▶ _Given instruction 1_: List every distinct username that posts in the forum thread on uneven pectoral muscles.
▶ _Given instruction 2_:
Answer these about the thread on uneven pectoral muscles:
(a) What does Sub-Zero say to use, and what should be done on the smaller side?
(b) What equipment does Arnold name for doing extra sets with one arm?
(c) Where does Scotty the Body say you can see that even the pros can be a little uneven?
▶ _Given instruction 3_: Carry on the forum thread about uneven pectoral muscles from its last post.
[Given text start]
# Uneven Pectoral Muscles



## msoper (Jun 20, 2002)

I have not excercised for a while but I was planning to start my workout program again when I notice that my left pectoral muscle is larger than my right.  I wanted to know how I could even them out and if doing pushups or benchpress would just add to the porblem(i.e.: Both pecs enlarge but they are still out of proportion.)  I really dont want worsen the situation.   

Thanks.


----------



## Sub-Zero (Jun 20, 2002)

Use dumbells and do one more set on the smaller side.

Also check ur shoulder and tricep diff, dey could be effectin it


----------



## msoper (Jun 20, 2002)

Sholder muscle or bone sturcture?


----------



## Sub-Zero (Jun 20, 2002)

The shoulder muscle, it's more common to have uneven shoulders which leads to uneven pecs den uneven pecs in the first place


----------



## msoper (Jun 20, 2002)

Ok Thanks alot!!!


----------



## Arnold (Jun 20, 2002)

If it's a difference in the size of muscle you could do a couple of extra sets with one arm using a pec dec.


----------



## seyone (Jun 20, 2002)

if you are like me your delts and tris will be the same size but your chest is diff.  I use db's in my workout and have seen little change, it isn't uncommon for a person to have uneven body parts. good luck.


----------



## Yanks20 (Jun 20, 2002)

they will never be 100% even. no one has perfect symmetry. yes, you can try to even them out the best you can but they will never be equal.


----------



## Scotty the Body (Jun 20, 2002)

Use the DB like Sub-Z said, I wouldn't worry to much about it though, as you start lifting more often, they'll probably just even out by themselves. 

If you look at the muscle mags, you'll see even the pro's can be a little un even its not that uncommon.
[Given text end]
[Data shown start]
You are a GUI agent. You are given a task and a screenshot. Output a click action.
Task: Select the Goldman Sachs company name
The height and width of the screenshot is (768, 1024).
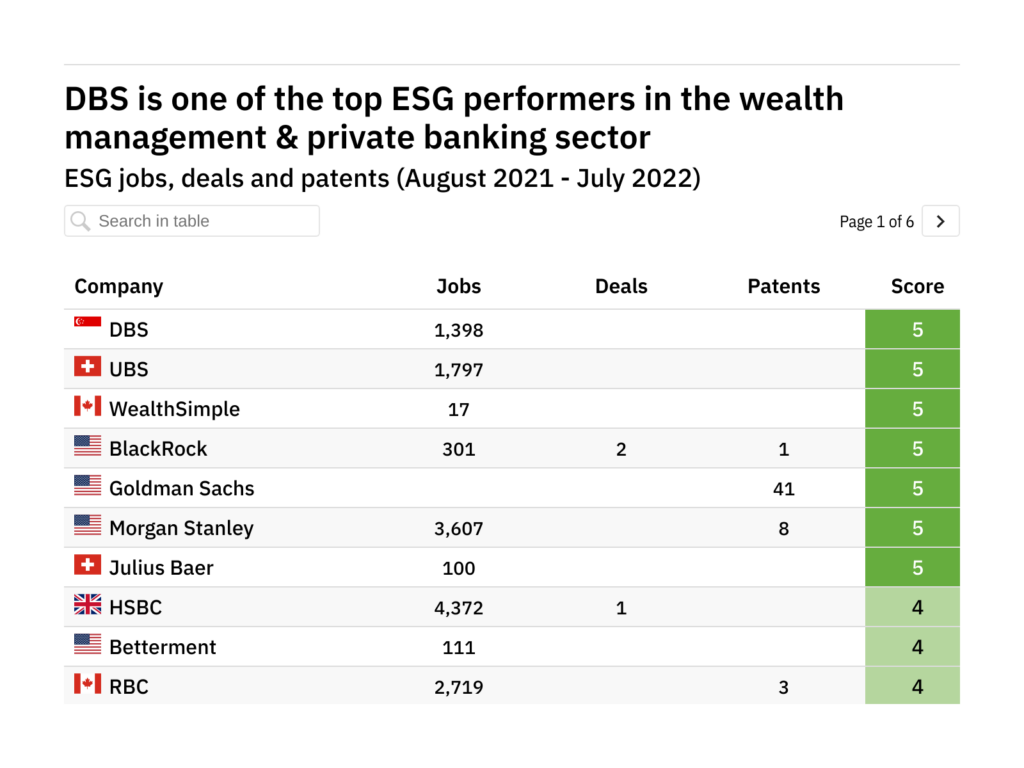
[Data shown end]
▶ _Task output 1_:
msoper
Sub-Zero
Arnold
seyone
Yanks20
Scotty the Body

▶ _Task output 2_:
(a) Dumbbells, with one more set on the smaller side.
(b) A pec dec.
(c) In the muscle mags.

▶ _Task output 3_:
----------



## msoper (Jun 20, 2002)

What are DB's?  Sorry I have been out of the weightroom for a good while.  I didn't lift my Senior year.  I was on the swim team and we didnt left.


----------



## Scotty the Body (Jun 20, 2002)

DB's = Dumbells
BB's = Barbells


----------



## msoper (Jun 20, 2002)

I would say that my pecs are NOTICABLY different sizes...I just wanted to even them up as best I can. Thanks for the advice guys.


----------



## Scotty the Body (Jun 20, 2002)

Use DB for all your chest work, they'll have to even out cause one side won't be lifting for the other.


----------



## Sub-Zero (Jun 20, 2002)

Yup, my left chest was WAY bigger den my right. But since using more dumbells and doing more work on the right side the difference is becoming smaller n smaller


----------



## Arnold (Jun 20, 2002)

When I first stared working out I tried to even up my left and right arms, shoulders, & pecs. I would do a couple of extra sets for the weaker side. 
Examples: for chest one arm pec dec (it's kind of hard to balance using dumbbells), one arm dumbbell curls, single arm push-downs, one arm laterals, etc.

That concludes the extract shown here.